2. The method for predicting the scattering field of a variable curvature frequency-selective surface unit according to claim 1, characterized in that, Logarithmic sampling is performed on the curvature of the frequency-selective surface unit. For the arc, sampling is performed on the logarithmic scale. The curvature on the logarithmic scale is restored to the original spatial curvature sampling points to generate a sample set.
3. The method for predicting the scattering field of a variable curvature frequency-selective surface unit according to claim 1, characterized in that, Establish a frequency-selective surface element model library, including: Let the two orthogonal planes XOZ and YOZ be the primary and secondary circular arc surfaces, respectively. The geometry within the primary circular arc surface is a closed surface formed by two circular arcs and two line segments. The secondary circular arc surface is composed of a single circular arc. The sweeping section within the primary circular arc surface is scanned along the circular arc trajectory within the secondary circular arc surface to generate the geometry.
4. The method for predicting the scattering field of a variable curvature frequency-selective surface unit according to claim 1, characterized in that, Simulations were performed on the established frequency-selective surface element model library, including: The established frequency-selective surface element solid model was used in a full-wave simulation software to set observation points, plane wave form, and solution options to solve for near-field data of frequency-selective surface elements with different curvatures.
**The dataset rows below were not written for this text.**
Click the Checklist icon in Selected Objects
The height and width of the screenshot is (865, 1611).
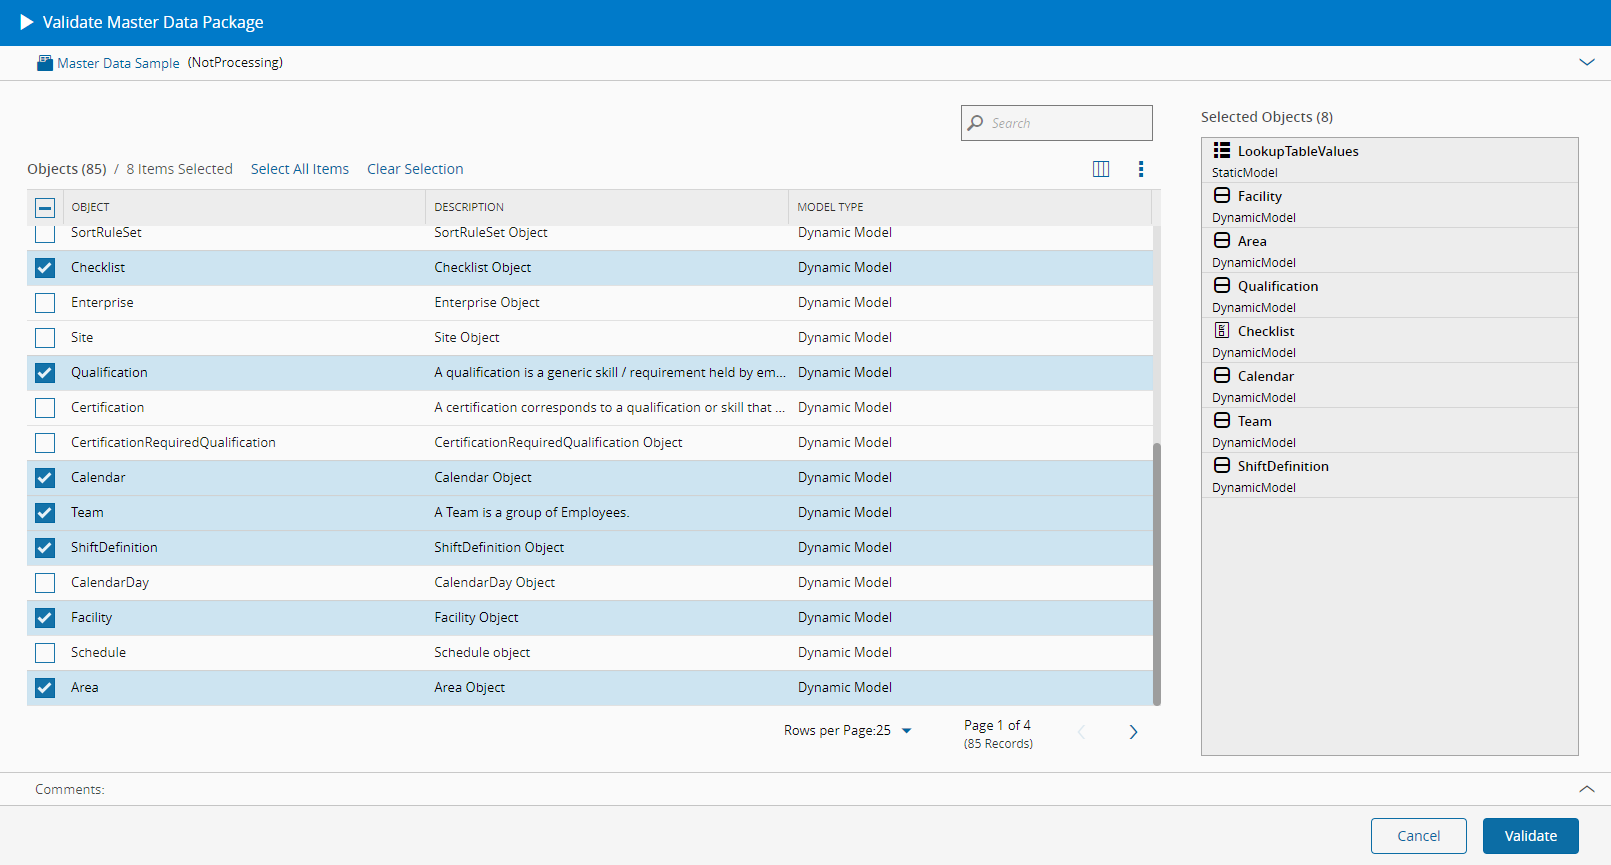1222,331
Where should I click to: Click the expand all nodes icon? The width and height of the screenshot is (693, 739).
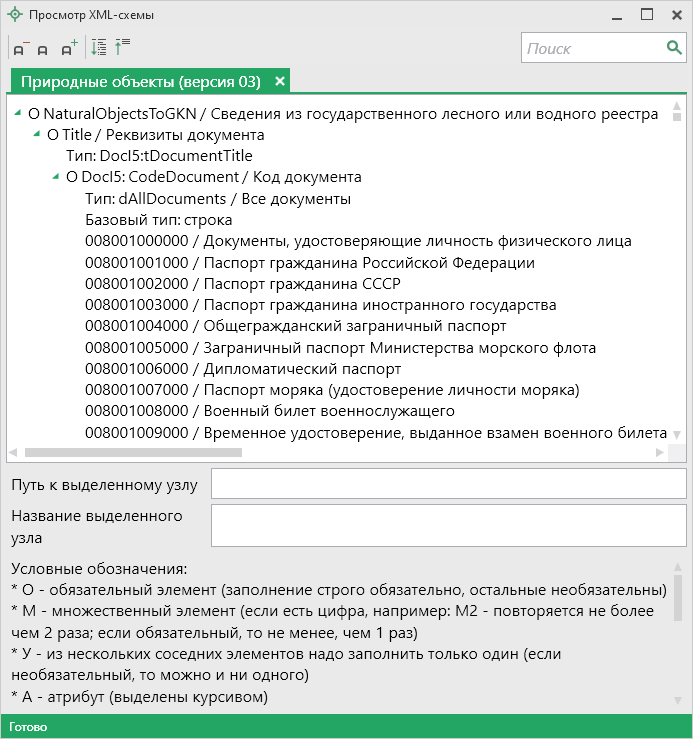click(x=98, y=47)
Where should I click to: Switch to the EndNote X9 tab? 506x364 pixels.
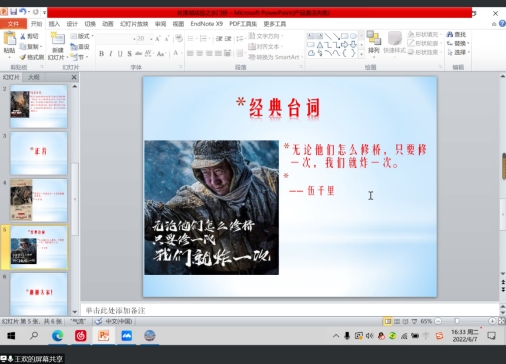click(206, 24)
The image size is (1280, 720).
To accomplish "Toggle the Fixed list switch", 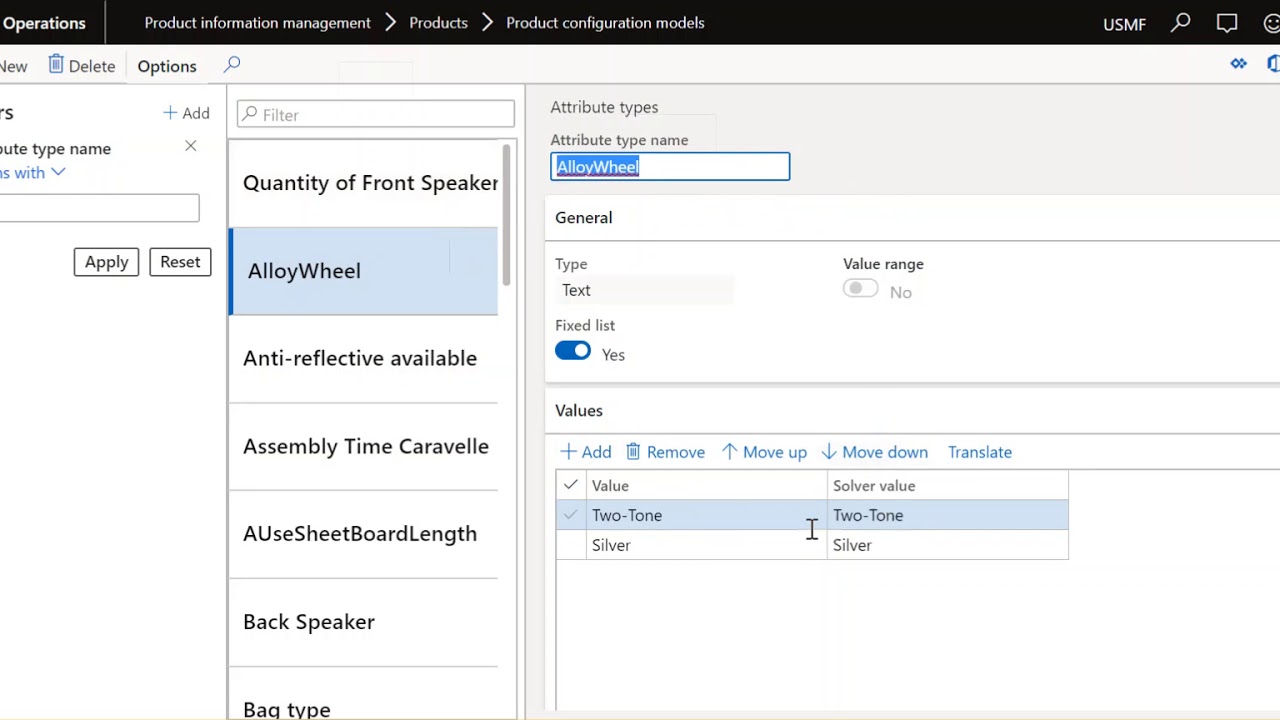I will coord(573,351).
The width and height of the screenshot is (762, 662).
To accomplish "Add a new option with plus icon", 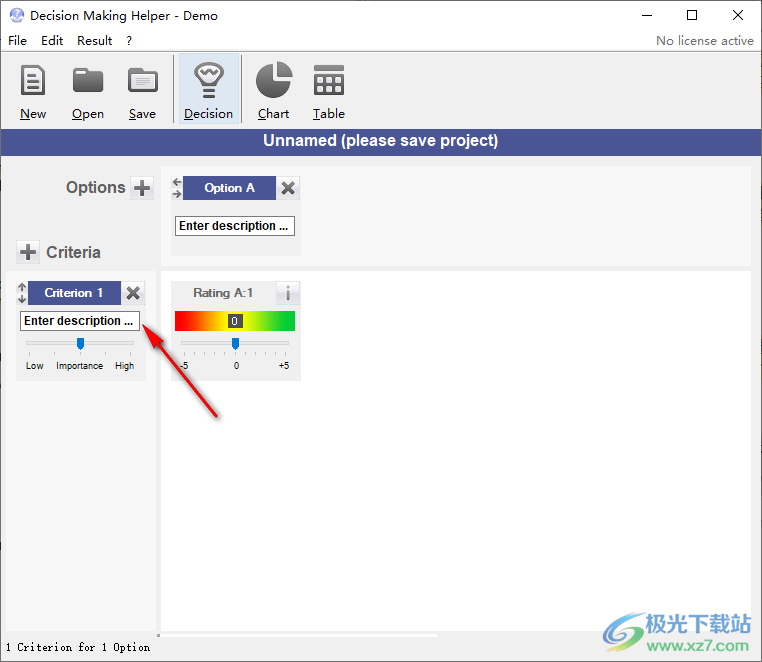I will [142, 188].
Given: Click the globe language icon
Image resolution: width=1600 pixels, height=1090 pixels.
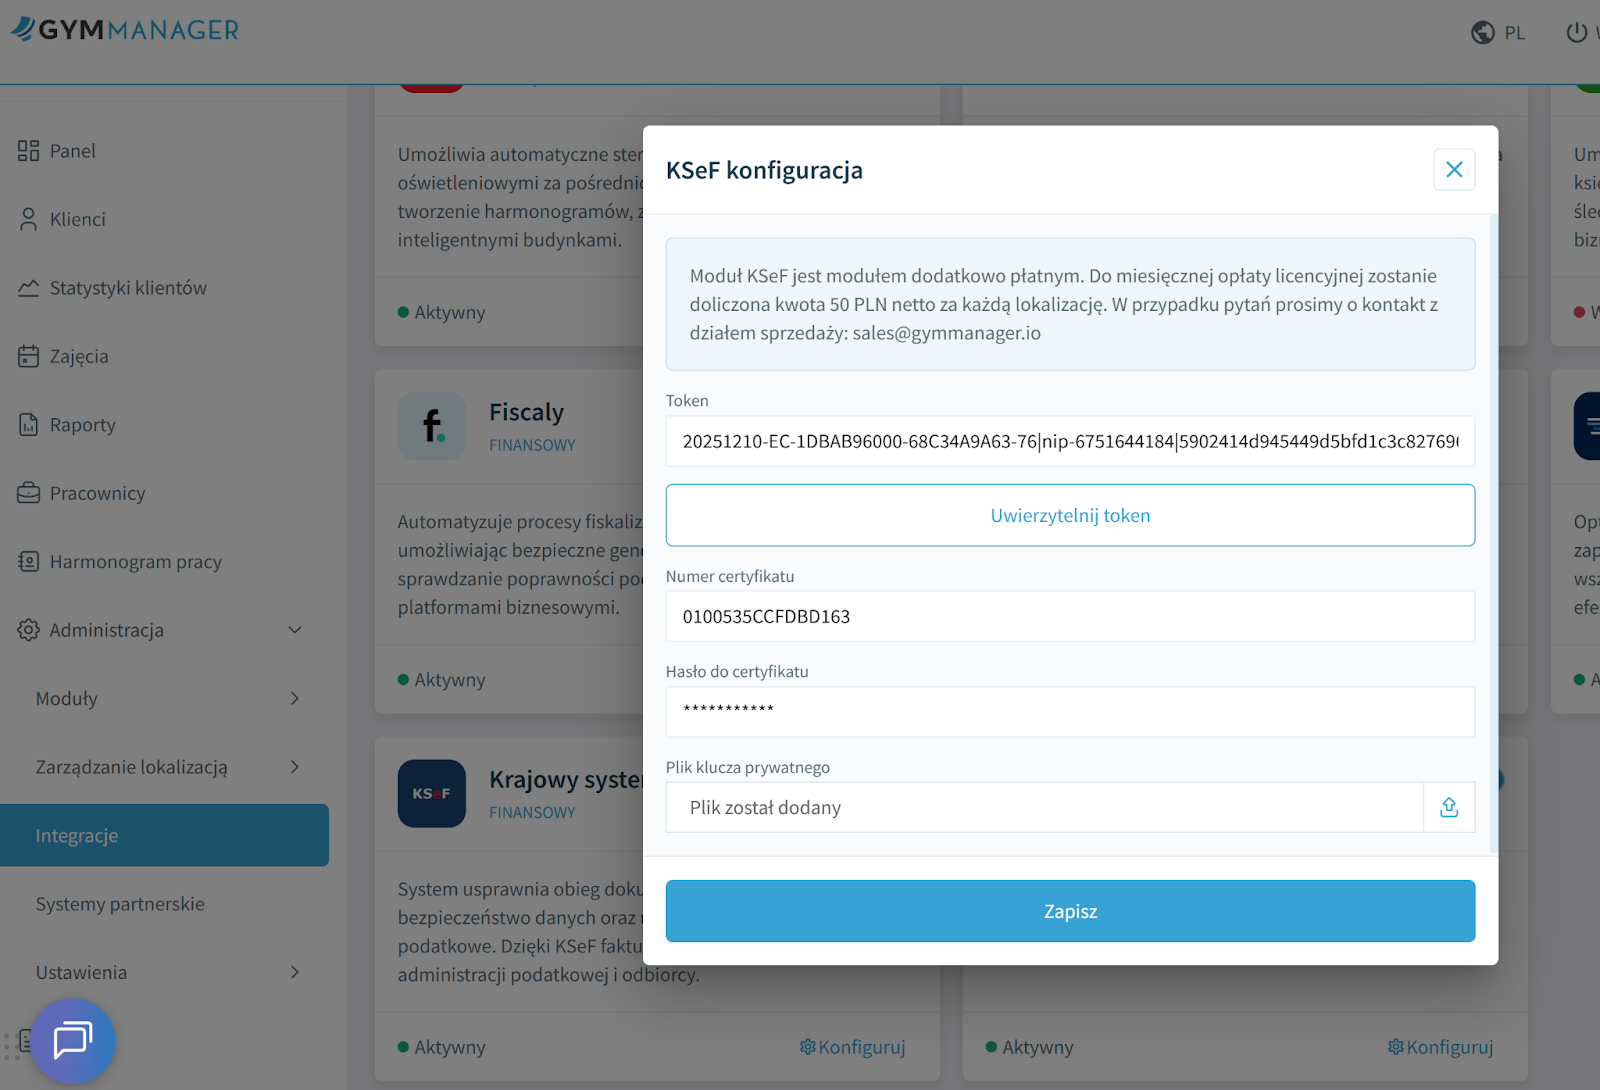Looking at the screenshot, I should pyautogui.click(x=1482, y=33).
5. The method for predicting the scattering field of a variable curvature frequency-selective surface unit according to claim 1, characterized in that, Based on the frequency, select a surface element model library and solve for the infinitesimal dipole position vector matrix, including: Discretize the circular arcs in the YOZ plane into nodes to obtain the position information of the dipoles; Rotate the dipole coordinates on the inner arc of the YOZ plane along the X-axis to obtain the dipole position coordinates on the surface unit of the frequency selection surface. Three orthogonally arranged dipoles are placed at each position, and the pointing information and position information are organized into a position vector matrix.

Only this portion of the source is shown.